24/10/2024
"Et maintenant, tu écris sur quoi ?" rien, justement, et c'est bien mon problème : on fait comment, quand on est terrifiée à l'idée de commencer un nouveau projet après en avoir publié un ?
Il faut que je vous avoue quelque chose : j'ai peur. Depuis que j'ai su que L'Hôtel Imaginaire allait être édité, je n'ai quasiment travaillé que sur ce texte, n'écrivant qu'en ateliers d'écriture, sur des nouvelles ou sur la romance que j'ai décidé de reprendre depuis le début (mais un autre jour qu'aujourd'hui). Et si j'ai peur, c'est parce que je me demande si je suis encore capable de finir un roman. Ou même d'en commencer un, d'ailleurs.

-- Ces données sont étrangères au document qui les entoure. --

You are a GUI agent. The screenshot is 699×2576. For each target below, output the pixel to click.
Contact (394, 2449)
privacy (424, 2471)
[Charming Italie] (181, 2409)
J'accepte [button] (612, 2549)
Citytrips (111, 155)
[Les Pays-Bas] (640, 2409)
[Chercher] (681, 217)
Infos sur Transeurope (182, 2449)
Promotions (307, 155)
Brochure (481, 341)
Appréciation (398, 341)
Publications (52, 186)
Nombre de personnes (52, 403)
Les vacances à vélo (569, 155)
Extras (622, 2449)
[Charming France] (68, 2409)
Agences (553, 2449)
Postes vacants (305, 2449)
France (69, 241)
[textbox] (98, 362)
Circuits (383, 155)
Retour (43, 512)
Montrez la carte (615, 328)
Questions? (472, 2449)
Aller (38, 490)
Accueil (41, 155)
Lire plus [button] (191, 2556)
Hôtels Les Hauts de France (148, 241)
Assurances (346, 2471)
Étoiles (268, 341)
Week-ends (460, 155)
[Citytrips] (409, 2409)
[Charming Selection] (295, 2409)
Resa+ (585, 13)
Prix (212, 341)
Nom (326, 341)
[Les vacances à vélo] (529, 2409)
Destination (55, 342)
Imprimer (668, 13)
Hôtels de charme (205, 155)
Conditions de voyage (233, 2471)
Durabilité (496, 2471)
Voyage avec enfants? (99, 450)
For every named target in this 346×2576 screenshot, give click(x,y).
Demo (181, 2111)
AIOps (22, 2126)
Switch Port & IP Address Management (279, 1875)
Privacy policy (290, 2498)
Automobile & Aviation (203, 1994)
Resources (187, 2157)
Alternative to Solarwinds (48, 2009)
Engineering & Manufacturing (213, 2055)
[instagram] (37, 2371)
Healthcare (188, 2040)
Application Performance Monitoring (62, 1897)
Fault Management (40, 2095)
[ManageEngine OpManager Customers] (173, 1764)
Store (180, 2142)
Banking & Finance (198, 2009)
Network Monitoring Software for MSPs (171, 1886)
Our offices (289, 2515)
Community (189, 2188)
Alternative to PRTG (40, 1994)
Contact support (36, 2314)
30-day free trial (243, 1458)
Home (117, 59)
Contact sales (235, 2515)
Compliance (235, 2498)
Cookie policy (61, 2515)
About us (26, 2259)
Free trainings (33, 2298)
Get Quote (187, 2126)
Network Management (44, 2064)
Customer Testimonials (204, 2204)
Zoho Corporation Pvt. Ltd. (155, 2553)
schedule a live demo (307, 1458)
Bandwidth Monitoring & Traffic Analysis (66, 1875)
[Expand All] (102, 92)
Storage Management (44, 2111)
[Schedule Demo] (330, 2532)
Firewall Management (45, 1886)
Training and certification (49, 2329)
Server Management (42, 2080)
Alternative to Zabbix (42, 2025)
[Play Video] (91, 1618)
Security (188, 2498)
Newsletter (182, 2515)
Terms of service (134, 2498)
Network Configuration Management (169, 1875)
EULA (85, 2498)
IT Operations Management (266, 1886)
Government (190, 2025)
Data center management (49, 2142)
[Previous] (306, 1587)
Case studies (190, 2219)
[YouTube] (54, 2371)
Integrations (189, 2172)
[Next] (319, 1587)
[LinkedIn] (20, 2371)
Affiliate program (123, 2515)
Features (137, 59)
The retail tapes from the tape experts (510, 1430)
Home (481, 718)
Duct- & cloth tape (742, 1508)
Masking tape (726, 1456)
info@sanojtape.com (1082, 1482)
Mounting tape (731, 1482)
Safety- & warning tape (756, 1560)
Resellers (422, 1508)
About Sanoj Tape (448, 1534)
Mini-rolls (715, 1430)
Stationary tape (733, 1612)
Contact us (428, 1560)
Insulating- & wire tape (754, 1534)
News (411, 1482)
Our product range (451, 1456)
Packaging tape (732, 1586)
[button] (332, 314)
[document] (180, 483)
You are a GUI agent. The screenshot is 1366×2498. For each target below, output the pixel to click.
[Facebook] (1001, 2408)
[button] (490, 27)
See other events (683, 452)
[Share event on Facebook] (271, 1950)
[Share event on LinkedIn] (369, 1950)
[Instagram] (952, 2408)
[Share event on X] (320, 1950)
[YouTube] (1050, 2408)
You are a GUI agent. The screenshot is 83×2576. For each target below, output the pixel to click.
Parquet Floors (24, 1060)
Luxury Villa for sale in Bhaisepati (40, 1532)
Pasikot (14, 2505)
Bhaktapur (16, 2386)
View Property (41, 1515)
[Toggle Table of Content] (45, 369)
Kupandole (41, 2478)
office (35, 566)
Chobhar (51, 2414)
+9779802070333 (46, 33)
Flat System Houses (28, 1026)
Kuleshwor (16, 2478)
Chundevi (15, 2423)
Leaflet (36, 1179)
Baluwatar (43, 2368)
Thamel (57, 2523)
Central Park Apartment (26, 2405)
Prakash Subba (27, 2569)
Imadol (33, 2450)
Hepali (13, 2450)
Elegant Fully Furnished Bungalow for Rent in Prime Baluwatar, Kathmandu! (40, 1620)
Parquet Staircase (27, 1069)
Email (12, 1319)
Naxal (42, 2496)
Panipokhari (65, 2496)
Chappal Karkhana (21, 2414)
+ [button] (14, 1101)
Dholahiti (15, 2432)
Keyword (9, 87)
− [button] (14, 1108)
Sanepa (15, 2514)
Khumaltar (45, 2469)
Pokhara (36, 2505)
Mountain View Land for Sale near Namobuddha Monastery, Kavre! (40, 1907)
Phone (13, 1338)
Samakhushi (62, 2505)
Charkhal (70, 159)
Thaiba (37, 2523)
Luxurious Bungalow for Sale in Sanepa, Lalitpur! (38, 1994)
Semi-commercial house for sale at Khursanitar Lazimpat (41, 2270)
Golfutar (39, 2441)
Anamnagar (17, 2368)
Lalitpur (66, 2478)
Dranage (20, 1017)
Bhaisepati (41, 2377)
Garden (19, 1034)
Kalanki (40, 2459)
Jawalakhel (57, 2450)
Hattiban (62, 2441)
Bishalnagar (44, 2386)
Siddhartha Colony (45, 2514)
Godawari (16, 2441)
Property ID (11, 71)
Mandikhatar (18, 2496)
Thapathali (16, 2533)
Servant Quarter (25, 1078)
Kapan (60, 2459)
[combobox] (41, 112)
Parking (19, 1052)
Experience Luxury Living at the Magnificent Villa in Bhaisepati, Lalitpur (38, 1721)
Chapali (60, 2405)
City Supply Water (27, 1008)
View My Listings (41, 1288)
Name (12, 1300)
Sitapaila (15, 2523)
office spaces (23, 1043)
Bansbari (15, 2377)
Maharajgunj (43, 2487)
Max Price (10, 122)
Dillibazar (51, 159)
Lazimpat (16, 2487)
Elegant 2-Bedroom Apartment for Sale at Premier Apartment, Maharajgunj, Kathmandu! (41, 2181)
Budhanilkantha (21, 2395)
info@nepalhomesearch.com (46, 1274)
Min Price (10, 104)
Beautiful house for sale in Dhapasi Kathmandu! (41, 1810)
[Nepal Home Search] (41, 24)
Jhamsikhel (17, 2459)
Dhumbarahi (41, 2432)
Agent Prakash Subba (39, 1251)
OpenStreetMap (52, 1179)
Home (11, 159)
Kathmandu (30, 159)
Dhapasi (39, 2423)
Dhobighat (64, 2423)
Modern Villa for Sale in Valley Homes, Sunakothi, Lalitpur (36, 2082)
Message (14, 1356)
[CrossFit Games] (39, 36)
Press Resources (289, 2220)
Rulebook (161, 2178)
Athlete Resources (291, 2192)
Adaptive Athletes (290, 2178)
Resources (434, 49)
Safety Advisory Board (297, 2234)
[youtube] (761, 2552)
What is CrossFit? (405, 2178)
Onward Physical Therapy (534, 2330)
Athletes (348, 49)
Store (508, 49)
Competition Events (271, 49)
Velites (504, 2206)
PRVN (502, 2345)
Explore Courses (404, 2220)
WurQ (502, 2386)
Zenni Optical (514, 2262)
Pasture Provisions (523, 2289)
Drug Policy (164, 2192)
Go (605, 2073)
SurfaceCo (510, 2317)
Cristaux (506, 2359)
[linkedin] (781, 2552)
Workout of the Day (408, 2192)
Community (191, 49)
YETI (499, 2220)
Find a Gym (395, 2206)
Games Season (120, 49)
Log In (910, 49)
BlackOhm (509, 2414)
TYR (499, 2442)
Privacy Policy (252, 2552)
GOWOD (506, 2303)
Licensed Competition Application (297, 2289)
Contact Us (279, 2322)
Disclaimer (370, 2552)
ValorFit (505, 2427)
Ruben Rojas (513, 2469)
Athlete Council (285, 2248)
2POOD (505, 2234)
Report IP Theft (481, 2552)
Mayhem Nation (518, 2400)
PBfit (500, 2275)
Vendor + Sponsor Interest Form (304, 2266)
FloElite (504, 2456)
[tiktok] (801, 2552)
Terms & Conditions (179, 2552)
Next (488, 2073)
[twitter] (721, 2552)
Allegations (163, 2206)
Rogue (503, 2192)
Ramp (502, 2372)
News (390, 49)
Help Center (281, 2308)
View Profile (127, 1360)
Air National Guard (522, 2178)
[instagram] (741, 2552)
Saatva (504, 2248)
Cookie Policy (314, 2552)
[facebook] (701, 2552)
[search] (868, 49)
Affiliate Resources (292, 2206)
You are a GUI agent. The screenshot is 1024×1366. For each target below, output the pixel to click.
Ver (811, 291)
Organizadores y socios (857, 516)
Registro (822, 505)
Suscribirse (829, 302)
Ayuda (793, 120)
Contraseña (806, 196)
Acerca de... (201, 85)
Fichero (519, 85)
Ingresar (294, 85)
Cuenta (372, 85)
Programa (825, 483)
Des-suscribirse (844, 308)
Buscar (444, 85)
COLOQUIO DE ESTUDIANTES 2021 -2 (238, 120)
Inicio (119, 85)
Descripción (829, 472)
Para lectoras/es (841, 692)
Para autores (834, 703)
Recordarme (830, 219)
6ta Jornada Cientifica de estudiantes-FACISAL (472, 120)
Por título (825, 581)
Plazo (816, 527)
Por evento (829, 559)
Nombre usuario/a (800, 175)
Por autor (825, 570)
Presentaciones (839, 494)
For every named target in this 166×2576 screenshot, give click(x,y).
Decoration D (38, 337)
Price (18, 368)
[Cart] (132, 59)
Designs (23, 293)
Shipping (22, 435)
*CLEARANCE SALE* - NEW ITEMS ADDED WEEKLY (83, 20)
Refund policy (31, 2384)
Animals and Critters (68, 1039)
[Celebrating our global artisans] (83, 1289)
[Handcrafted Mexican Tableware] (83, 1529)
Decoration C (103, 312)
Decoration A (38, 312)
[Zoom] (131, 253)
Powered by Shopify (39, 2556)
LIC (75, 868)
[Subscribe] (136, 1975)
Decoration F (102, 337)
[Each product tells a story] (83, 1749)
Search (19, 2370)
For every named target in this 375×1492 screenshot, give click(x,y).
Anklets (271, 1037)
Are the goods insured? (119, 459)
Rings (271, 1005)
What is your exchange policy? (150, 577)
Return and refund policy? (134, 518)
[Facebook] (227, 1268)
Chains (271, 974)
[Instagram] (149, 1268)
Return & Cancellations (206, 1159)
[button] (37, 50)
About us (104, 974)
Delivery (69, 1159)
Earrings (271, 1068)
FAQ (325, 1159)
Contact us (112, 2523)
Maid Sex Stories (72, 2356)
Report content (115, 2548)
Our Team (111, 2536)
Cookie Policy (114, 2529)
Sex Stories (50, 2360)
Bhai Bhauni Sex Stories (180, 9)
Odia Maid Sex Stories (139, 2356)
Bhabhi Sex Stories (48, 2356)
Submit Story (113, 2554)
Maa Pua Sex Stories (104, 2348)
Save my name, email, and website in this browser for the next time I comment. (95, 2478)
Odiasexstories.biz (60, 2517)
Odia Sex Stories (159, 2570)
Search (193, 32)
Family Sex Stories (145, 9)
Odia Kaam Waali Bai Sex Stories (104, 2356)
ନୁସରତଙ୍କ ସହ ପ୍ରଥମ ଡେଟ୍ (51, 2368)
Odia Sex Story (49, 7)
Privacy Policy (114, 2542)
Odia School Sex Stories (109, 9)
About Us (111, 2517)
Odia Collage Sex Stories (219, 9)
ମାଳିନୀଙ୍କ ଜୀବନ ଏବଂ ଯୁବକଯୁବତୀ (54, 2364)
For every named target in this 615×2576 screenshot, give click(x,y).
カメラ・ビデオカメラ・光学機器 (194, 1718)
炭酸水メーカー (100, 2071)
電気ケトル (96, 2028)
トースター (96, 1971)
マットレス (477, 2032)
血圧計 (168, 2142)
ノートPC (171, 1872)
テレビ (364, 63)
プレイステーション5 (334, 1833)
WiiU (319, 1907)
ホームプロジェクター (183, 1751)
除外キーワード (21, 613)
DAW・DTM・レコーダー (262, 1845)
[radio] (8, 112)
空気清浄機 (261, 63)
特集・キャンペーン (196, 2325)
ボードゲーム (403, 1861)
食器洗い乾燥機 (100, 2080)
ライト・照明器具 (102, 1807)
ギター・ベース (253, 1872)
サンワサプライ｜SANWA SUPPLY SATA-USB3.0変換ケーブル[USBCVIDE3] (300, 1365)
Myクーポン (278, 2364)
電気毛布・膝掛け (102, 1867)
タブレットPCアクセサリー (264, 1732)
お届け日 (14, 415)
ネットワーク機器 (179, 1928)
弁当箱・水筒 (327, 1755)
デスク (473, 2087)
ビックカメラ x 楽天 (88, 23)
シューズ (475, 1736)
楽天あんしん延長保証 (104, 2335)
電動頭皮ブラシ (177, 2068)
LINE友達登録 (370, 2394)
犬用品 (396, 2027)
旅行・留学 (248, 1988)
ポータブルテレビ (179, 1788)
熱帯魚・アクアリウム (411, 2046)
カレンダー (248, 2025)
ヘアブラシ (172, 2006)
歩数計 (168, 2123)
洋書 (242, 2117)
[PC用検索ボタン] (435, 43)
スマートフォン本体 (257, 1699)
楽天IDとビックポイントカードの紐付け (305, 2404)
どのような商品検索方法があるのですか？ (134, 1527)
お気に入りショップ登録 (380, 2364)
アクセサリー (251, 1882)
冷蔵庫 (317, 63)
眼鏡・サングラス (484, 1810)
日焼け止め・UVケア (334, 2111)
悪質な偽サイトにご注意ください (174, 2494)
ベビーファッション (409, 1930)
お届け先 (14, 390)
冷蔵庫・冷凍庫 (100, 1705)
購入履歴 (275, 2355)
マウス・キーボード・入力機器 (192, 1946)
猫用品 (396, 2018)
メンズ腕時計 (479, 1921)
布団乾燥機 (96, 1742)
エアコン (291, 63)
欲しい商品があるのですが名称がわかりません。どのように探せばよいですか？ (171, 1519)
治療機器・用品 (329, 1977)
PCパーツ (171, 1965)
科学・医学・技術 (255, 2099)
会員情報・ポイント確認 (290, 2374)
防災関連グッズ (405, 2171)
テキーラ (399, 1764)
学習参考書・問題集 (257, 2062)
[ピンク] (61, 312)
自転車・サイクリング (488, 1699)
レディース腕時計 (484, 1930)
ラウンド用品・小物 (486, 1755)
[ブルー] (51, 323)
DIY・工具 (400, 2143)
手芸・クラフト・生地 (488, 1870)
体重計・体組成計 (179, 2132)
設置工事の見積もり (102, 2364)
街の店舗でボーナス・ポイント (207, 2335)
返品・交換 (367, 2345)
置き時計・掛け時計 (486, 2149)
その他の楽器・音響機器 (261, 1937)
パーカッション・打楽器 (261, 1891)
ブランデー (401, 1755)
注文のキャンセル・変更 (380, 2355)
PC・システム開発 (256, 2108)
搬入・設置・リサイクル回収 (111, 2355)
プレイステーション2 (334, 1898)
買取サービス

Pas que je pense que L'Hôtel soit mon chant du cygne (au contraire, je me souhaite qu'il ne soit que le commencement), mais... et si j'avais vidé toute ma créativité dans ses trois cents pages ? Si j'y avais mis toute mon énergie créatrice, s'il ne me restait rien que des batteries vides et inutilisables ? J'ai bien conscience que je mets Paris en bouteille et pourtant, je n'arrive pas à refouler le doute. Je ne manque pas d'idées, en témoigne mon carnet d'écriture qui fourmille de pas moins de 7 projets différents, mais... et si je n'en étais pas capable ? Si je n'étais pas à la hauteur des attentes, celles du milieu littéraire et celles de mon tout frais lectorat ?
Récemment, j'ai parlé de ce sentiment avec d'autres artistes-auteurices, et j'ai été bien soulagée de constater qu'il était non seulement commun mais aussi universel, ce qui veut dire deux choses : je ne suis pas originale ET ça se soigne. Pourquoi ça m'a apaisée ?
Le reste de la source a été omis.